PRINCETON, N.J.--(BUSINESS WIRE)--Bristol-Myers Squibb Company (NYSE:BMY) today announced that the U.S. Food and Drug Administration (FDA) has granted Breakthrough Therapy Designation to the investigational compound BMS-663068 when used in combination with other antiretroviral (ARV) agents for the treatment of HIV-1 infection in heavily treatment-experienced adult patients. BMS-663068 is an oral prodrug of the molecule BMS-626529 and first-in-class HIV-1 attachment inhibitor. The attachment inhibitor is designed to work differently than entry inhibitors, a current class of drugs that targets co-receptors' activity or fusion after HIV attaches to the CD4+ host cell. BMS-663068 is thought to work at an earlier point in the replication process to prevent the virus' initial interaction with immune cells entirely, and thus blocks its entry into the cell.
The designation is based on data from the Phase IIb clinical study comparing BMS-663068 to a boosted protease inhibitor (Reyataz® (atazanavir sulfate) and ritonavir) in treatment-experienced patients, with a treatment backbone across all arms of raltegravir, in addition to tenofovir disoproxil fumarate. Week 48 results from the Phase IIb trial were presented earlier this year at the 22nd Conference on Retroviruses and Opportunistic Infections (CROI) and supported the continued clinical development of the attachment inhibitor. A Phase III trial in heavily treatment-experienced patients (defined as individuals who can no longer formulate a viable three-drug treatment regimen due to accumulation of drug resistance, past intolerabilities or antiretroviral contraindications) began in February 2015 and is ongoing.
"We are now 30-plus years into the AIDS epidemic, and there is an ever-increasing number of long-term survivors of the condition, many of whom are facing issues of drug resistance and are in need of new treatment options," said Douglas Manion, M.D., Head of Specialty Development, Bristol-Myers Squibb. "The Breakthrough Designation recognizes the unmet need for novel therapies for this growing group of heavily treatment-experienced patients, and is evidence of Bristol-Myers Squibb's continued focus on meeting that need."
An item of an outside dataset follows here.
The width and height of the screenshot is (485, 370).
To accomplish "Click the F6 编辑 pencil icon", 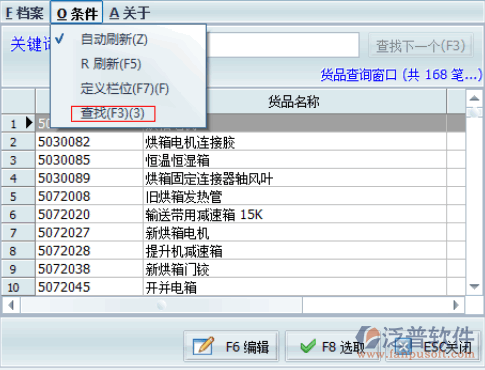I will click(203, 347).
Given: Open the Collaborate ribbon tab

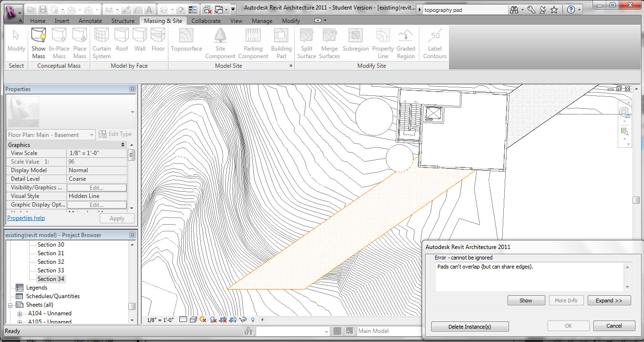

Breakthrough Therapy Designation expedites the development and review of new therapies meant to treat serious or life-threatening conditions. The criteria for Breakthrough Therapy Designation require preliminary clinical evidence that the drug may demonstrate substantial improvement over existing therapies on one or more clinically significant endpoints. The Designation for BMS-663068 is a significant milestone and will help speed development of the investigational compound for heavily treatment-experienced patients.
About Bristol-Myers Squibb in HIV
For more than 20 years, Bristol-Myers Squibb has focused on delivering innovative medicines to help meet the needs of patients living with HIV-1. Our goal is to help individuals living with HIV-1 to live longer and healthier lives by achieving and maintaining viral suppression, and by managing challenges associated with treatment resistance. We are investigating new ways to attack the HIV virus, and studies are ongoing for innovative treatments including the HIV-1 attachment inhibitor (BMS-663068) and an HIV-1 maturation inhibitor (BMS-955176).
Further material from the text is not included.